Что бы там ни бормотал Орландини о своем милосердии, невозможно было не заметить ужаса, с которым на него смотрела девочка. И хотя побоев на худеньком тельце не было видно, Цецилия не сомневалась, что Орландини пускал в ход кулаки. Она всегда предпочитала прямоту в деловых вопросах, а потому и спросила напрямик: «Я надеюсь, она девственна?» – и была поражена тем, как вдруг исказилось красивое, мрачное лицо Орландини.
– Не сомневайтесь, – буркнул он с отвращением. – Да я скорее кастрировал бы сам себя.
Да, подумала Цецилия, невозможно так ненавидеть кого-то, особенно ребенка, лишь за то, что нашел его в дремучем лесу. Разве что у девчонки премерзкий характер… но это ничего, Гликерия отлично умеет обламывать самых строптивых рабынь и служанок!
Впрочем, именно этого – обламывать девчонку – Гликерия как раз и не стала делать, потому что привязанность, которая сразу возникла между этой женщиной и ребенком, была сродни любви с первого взгляда. Они одного племени, снисходительно думала Цецилия, наблюдая исподтишка, как льнет Дария (таким было имя новой рабыни) к старой садовнице и как играет улыбкою хмурое, морщинистое лицо Гликерии. В ее заботливых руках девчонка мгновенно расцвела и действительно напоминала розу своим ярким, бело-розовым лицом, свежими губами – всем тем ощущением юной прелести, которым так и дышало все ее существо. Хотя красивой, конечно, назвать ее было трудно, и сейчас, глядя в эти слишком широко расставленные глаза, на эти слишком круто изогнутые брови, на вздернутый нос, Цецилия злорадно подумала, что монашеский чепец откровенно уродует Дарию. Как жаль, как бесконечно жаль, что Аретино увидел Троянду в то редкое мгновение, когда она была без чепца, и волосы ее, заплетенные в косу, открывали высокий лоб, и не искажалась прелестная линия скул, и нежный рот не был сжат скорбно и туго… Проще говоря, Аретино увидел Троянду в купальне.

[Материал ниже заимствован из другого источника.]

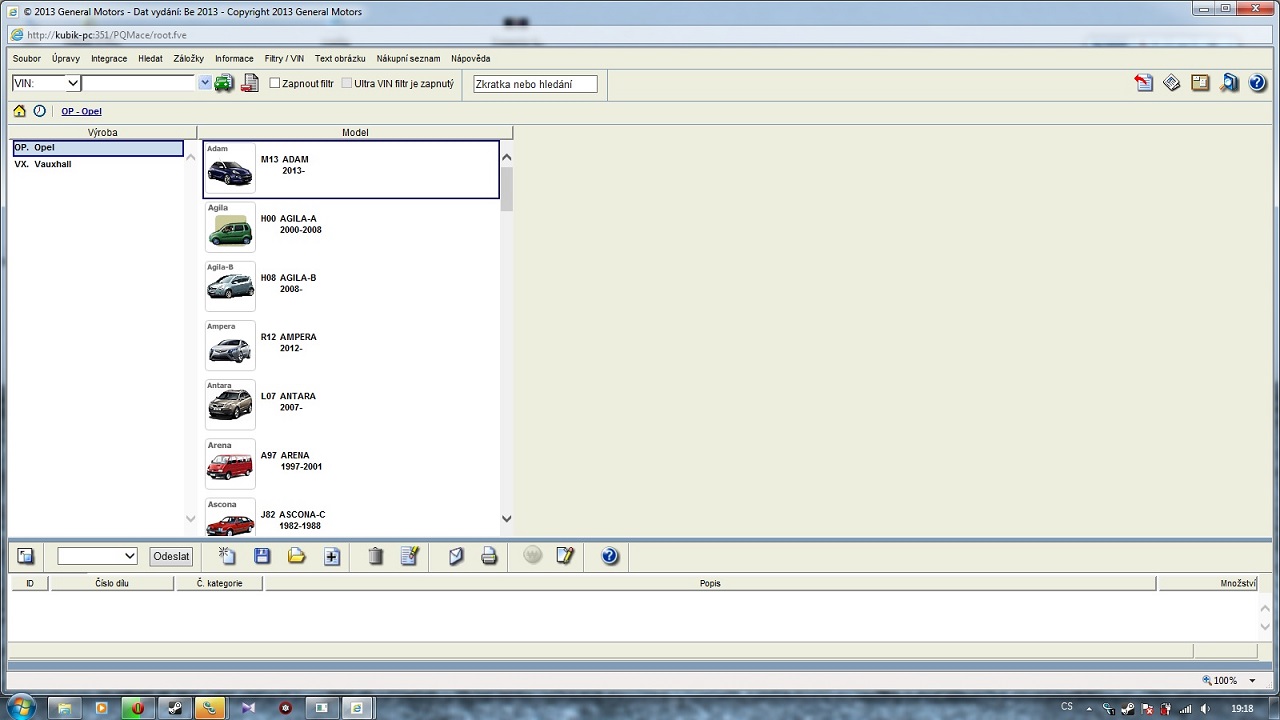Click the trash can delete icon
The width and height of the screenshot is (1280, 720).
click(x=375, y=556)
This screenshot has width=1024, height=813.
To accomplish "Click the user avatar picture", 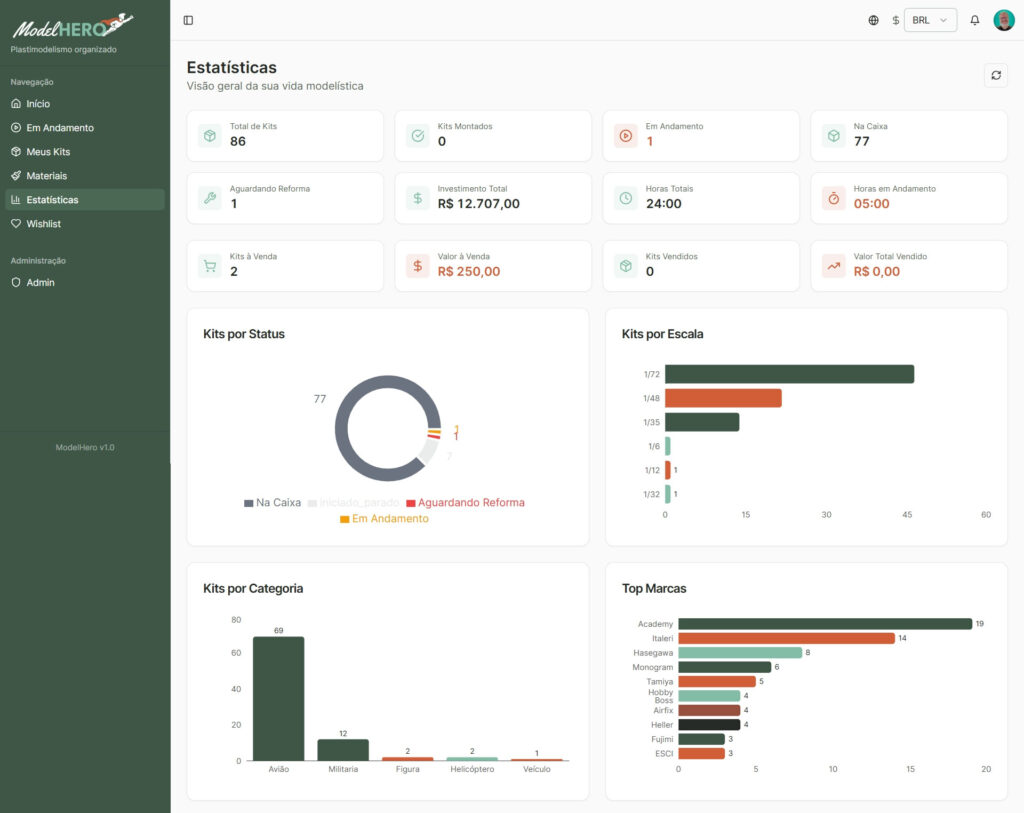I will tap(1003, 20).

До этого там побывало уже с десяток сестер из Нижнего монастыря, и Аретино вдоволь насладился созерцанием юных и не очень юных, стройных и уже обрюзглых нагих женских тел. Мозаичная стена купальни, изображавшая целомудренное умывание Мадонны, была кое-где инкрустирована стеклянными вставками. Со стороны купальни они были непроницаемы, а вот с другой стороны, из-за стены, открывали нескромному взору все подробности монашеских омовений.
Цецилия была тогда рядом с Пьетро – разумеется, как иначе без ее содействия он мог попасть в сии тайные покои! Она сама его туда привела, наивно понадеявшись, что созерцание голых красоток возбудит его угасшие чувства. Однако пылающий взор Аретино был устремлен не на нее!
Цецилия глянула в запотевшее стекло…
Округлый изгиб бедер, узкие плечи, мягкая линия талии – все это напоминало своими очертаниями изящную греческую амфору. Высокая грудь прелестно просвечивала сквозь мокрые светлые пряди, которые касались тела девушки, словно растопыренные пальцы нетерпеливого любовника.
– Как тебя зовут? – послышался шепот.
Цецилия оглянулась.
Глаза Пьетро закрыты, лицо счастливое, спокойное.
– Как тебя зовут? – снова шепнул он пересохшими губами.
Цецилия обхватила плечи ладонями: вдруг стало зябко. Не ее имя спрашивал Пьетро – он знал его отлично!
– Троянда, – шепнула Цецилия. – Троянда… – и тут же пожалела о сказанном.
Одному Господу ведомо, почему она назвала это имя – слишком пышное и роскошное для еще не распустившегося бутона! Следовало бы сказать правду, назвать ее Дарией – и уж позлорадствовать, какое впечатление это произведет на Пьетро, чувствительного к звукам и их слиянию столь же, сколь к сплетению человеческих тел.